START EXTRACTED DATA
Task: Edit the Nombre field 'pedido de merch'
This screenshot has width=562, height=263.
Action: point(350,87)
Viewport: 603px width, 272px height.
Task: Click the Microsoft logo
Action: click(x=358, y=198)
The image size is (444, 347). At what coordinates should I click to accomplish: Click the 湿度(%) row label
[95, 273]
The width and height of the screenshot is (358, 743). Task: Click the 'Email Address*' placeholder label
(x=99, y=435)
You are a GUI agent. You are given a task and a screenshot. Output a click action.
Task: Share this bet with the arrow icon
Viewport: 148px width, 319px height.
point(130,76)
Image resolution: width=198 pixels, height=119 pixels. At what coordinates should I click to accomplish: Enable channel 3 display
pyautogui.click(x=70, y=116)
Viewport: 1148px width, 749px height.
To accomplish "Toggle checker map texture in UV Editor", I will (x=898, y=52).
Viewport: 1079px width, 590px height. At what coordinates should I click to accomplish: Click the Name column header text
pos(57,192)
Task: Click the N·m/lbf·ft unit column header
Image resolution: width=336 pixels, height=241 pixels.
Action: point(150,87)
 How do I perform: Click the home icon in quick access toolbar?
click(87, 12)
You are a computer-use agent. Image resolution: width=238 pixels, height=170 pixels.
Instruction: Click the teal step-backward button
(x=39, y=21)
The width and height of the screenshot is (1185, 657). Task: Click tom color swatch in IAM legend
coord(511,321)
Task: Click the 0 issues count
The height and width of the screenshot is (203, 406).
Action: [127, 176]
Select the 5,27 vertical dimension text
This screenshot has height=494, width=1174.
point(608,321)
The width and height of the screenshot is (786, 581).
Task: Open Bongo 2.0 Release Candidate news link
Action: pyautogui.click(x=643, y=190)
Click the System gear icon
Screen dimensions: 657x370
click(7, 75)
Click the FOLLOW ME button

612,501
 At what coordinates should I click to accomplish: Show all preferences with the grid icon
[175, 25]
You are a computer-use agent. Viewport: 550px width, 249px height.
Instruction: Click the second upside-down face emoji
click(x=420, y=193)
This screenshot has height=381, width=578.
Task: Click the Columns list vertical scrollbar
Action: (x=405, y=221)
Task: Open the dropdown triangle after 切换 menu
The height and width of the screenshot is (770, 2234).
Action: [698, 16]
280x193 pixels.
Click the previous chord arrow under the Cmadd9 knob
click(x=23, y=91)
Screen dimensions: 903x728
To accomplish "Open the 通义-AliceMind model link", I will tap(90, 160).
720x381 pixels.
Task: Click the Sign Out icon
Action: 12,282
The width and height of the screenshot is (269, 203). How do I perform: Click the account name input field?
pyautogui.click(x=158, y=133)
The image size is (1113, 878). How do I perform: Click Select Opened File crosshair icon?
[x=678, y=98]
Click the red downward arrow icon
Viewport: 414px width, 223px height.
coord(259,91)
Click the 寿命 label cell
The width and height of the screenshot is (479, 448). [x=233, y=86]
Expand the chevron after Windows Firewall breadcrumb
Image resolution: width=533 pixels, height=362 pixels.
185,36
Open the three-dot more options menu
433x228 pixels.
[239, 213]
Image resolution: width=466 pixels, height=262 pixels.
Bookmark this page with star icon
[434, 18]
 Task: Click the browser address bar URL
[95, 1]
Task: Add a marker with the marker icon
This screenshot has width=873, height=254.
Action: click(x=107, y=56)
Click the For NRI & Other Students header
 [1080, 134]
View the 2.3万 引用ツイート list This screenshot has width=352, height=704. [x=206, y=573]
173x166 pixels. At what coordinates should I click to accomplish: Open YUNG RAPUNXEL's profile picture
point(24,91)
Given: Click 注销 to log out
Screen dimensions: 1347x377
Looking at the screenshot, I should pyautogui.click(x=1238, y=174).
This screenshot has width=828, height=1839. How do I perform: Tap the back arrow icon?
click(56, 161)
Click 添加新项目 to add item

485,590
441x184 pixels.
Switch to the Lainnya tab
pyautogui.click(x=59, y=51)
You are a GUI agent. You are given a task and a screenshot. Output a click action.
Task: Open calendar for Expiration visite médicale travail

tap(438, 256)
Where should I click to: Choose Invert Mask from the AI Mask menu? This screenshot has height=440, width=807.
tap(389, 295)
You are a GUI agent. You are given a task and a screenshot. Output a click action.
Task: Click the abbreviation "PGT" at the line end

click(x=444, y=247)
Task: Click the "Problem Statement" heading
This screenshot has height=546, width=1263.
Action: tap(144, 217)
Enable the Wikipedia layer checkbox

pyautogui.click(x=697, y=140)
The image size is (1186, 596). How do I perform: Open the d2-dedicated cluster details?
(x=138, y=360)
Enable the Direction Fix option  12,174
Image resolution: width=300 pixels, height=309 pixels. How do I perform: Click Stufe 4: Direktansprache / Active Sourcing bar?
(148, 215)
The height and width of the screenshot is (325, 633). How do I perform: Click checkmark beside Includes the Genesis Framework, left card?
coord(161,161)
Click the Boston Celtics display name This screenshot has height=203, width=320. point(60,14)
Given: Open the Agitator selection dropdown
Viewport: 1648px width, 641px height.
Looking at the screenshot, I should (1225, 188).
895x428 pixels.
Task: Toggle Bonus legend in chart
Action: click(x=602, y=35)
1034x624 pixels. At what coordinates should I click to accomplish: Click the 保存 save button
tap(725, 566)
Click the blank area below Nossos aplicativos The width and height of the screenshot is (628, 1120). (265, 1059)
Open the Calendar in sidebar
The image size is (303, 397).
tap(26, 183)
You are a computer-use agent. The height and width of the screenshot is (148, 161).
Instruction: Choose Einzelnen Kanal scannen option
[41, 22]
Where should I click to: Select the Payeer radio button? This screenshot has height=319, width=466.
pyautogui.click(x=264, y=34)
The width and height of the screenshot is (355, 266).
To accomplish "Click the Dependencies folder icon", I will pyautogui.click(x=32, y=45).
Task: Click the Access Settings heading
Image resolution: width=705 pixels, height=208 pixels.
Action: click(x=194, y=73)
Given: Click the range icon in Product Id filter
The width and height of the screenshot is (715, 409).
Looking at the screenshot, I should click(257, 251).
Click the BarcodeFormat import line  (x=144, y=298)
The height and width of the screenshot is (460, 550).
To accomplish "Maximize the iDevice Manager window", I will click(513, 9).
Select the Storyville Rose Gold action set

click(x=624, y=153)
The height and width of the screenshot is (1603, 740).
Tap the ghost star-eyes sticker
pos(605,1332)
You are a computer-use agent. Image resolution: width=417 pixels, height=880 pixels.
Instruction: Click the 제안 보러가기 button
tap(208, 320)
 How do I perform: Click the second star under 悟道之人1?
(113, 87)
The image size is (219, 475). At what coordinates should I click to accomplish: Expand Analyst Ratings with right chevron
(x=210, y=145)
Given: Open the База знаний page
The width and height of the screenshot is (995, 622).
END EXTRACTED DATA
▶ **WORK REQUIRED**
Repeat all the entries above without altering anything.

▶ **WRITTEN ANSWER**
Task: Edit the Nombre field 'pedido de merch'
This screenshot has width=562, height=263.
Action: point(350,87)
Viewport: 603px width, 272px height.
Task: Click the Microsoft logo
Action: click(x=358, y=198)
The image size is (444, 347). At what coordinates should I click to accomplish: Click the 湿度(%) row label
[95, 273]
The width and height of the screenshot is (358, 743). Task: Click the 'Email Address*' placeholder label
(x=99, y=435)
You are a GUI agent. You are given a task and a screenshot. Output a click action.
Task: Share this bet with the arrow icon
Viewport: 148px width, 319px height.
point(130,76)
Image resolution: width=198 pixels, height=119 pixels. At what coordinates should I click to accomplish: Enable channel 3 display
pyautogui.click(x=70, y=116)
Viewport: 1148px width, 749px height.
To accomplish "Toggle checker map texture in UV Editor", I will (x=898, y=52).
Viewport: 1079px width, 590px height. At what coordinates should I click to accomplish: Click the Name column header text
pos(57,192)
Task: Click the N·m/lbf·ft unit column header
Image resolution: width=336 pixels, height=241 pixels.
Action: point(150,87)
 How do I perform: Click the home icon in quick access toolbar?
click(87, 12)
You are a computer-use agent. Image resolution: width=238 pixels, height=170 pixels.
Instruction: Click the teal step-backward button
(x=39, y=21)
The width and height of the screenshot is (1185, 657). Task: Click tom color swatch in IAM legend
coord(511,321)
Task: Click the 0 issues count
The height and width of the screenshot is (203, 406).
Action: [127, 176]
Select the 5,27 vertical dimension text
This screenshot has height=494, width=1174.
point(608,321)
The width and height of the screenshot is (786, 581).
Task: Open Bongo 2.0 Release Candidate news link
Action: pyautogui.click(x=643, y=190)
Click the System gear icon
Screen dimensions: 657x370
click(7, 75)
Click the FOLLOW ME button

612,501
 At what coordinates should I click to accomplish: Show all preferences with the grid icon
[175, 25]
You are a computer-use agent. Viewport: 550px width, 249px height.
Instruction: Click the second upside-down face emoji
click(x=420, y=193)
This screenshot has height=381, width=578.
Task: Click the Columns list vertical scrollbar
Action: (x=405, y=221)
Task: Open the dropdown triangle after 切换 menu
The height and width of the screenshot is (770, 2234).
Action: [698, 16]
280x193 pixels.
Click the previous chord arrow under the Cmadd9 knob
click(x=23, y=91)
Screen dimensions: 903x728
To accomplish "Open the 通义-AliceMind model link", I will tap(90, 160).
720x381 pixels.
Task: Click the Sign Out icon
Action: 12,282
The width and height of the screenshot is (269, 203). How do I perform: Click the account name input field?
pyautogui.click(x=158, y=133)
The image size is (1113, 878). How do I perform: Click Select Opened File crosshair icon?
[x=678, y=98]
Click the red downward arrow icon
Viewport: 414px width, 223px height.
coord(259,91)
Click the 寿命 label cell
The width and height of the screenshot is (479, 448). [x=233, y=86]
Expand the chevron after Windows Firewall breadcrumb
Image resolution: width=533 pixels, height=362 pixels.
185,36
Open the three-dot more options menu
433x228 pixels.
[239, 213]
Image resolution: width=466 pixels, height=262 pixels.
Bookmark this page with star icon
[434, 18]
 Task: Click the browser address bar URL
[95, 1]
Task: Add a marker with the marker icon
This screenshot has width=873, height=254.
Action: click(x=107, y=56)
Click the For NRI & Other Students header
 [1080, 134]
View the 2.3万 引用ツイート list This screenshot has width=352, height=704. [x=206, y=573]
173x166 pixels. At what coordinates should I click to accomplish: Open YUNG RAPUNXEL's profile picture
point(24,91)
Given: Click 注销 to log out
Screen dimensions: 1347x377
Looking at the screenshot, I should pyautogui.click(x=1238, y=174).
This screenshot has width=828, height=1839. How do I perform: Tap the back arrow icon?
click(56, 161)
Click 添加新项目 to add item

485,590
441x184 pixels.
Switch to the Lainnya tab
pyautogui.click(x=59, y=51)
You are a GUI agent. You are given a task and a screenshot. Output a click action.
Task: Open calendar for Expiration visite médicale travail

tap(438, 256)
Where should I click to: Choose Invert Mask from the AI Mask menu? This screenshot has height=440, width=807.
tap(389, 295)
You are a GUI agent. You are given a task and a screenshot. Output a click action.
Task: Click the abbreviation "PGT" at the line end

click(x=444, y=247)
Task: Click the "Problem Statement" heading
This screenshot has height=546, width=1263.
Action: tap(144, 217)
Enable the Wikipedia layer checkbox

pyautogui.click(x=697, y=140)
The image size is (1186, 596). How do I perform: Open the d2-dedicated cluster details?
(x=138, y=360)
Enable the Direction Fix option  12,174
Image resolution: width=300 pixels, height=309 pixels. How do I perform: Click Stufe 4: Direktansprache / Active Sourcing bar?
(148, 215)
The height and width of the screenshot is (325, 633). How do I perform: Click checkmark beside Includes the Genesis Framework, left card?
coord(161,161)
Click the Boston Celtics display name This screenshot has height=203, width=320. point(60,14)
Given: Open the Agitator selection dropdown
Viewport: 1648px width, 641px height.
Looking at the screenshot, I should (1225, 188).
895x428 pixels.
Task: Toggle Bonus legend in chart
Action: click(x=602, y=35)
1034x624 pixels. At what coordinates should I click to accomplish: Click the 保存 save button
tap(725, 566)
Click the blank area below Nossos aplicativos The width and height of the screenshot is (628, 1120). (265, 1059)
Open the Calendar in sidebar
The image size is (303, 397).
tap(26, 183)
You are a computer-use agent. The height and width of the screenshot is (148, 161).
Instruction: Choose Einzelnen Kanal scannen option
[41, 22]
Where should I click to: Select the Payeer radio button? This screenshot has height=319, width=466.
pyautogui.click(x=264, y=34)
The width and height of the screenshot is (355, 266).
To accomplish "Click the Dependencies folder icon", I will pyautogui.click(x=32, y=45).
Task: Click the Access Settings heading
Image resolution: width=705 pixels, height=208 pixels.
Action: click(x=194, y=73)
Given: Click the range icon in Product Id filter
The width and height of the screenshot is (715, 409).
Looking at the screenshot, I should click(257, 251).
Click the BarcodeFormat import line  (x=144, y=298)
The height and width of the screenshot is (460, 550).
To accomplish "Maximize the iDevice Manager window", I will click(513, 9).
Select the Storyville Rose Gold action set

click(x=624, y=153)
The height and width of the screenshot is (1603, 740).
Tap the ghost star-eyes sticker
pos(605,1332)
You are a computer-use agent. Image resolution: width=417 pixels, height=880 pixels.
Instruction: Click the 제안 보러가기 button
tap(208, 320)
 How do I perform: Click the second star under 悟道之人1?
(113, 87)
The image size is (219, 475). At what coordinates should I click to accomplish: Expand Analyst Ratings with right chevron
(x=210, y=145)
Given: Open the База знаний page
The width and height of the screenshot is (995, 622).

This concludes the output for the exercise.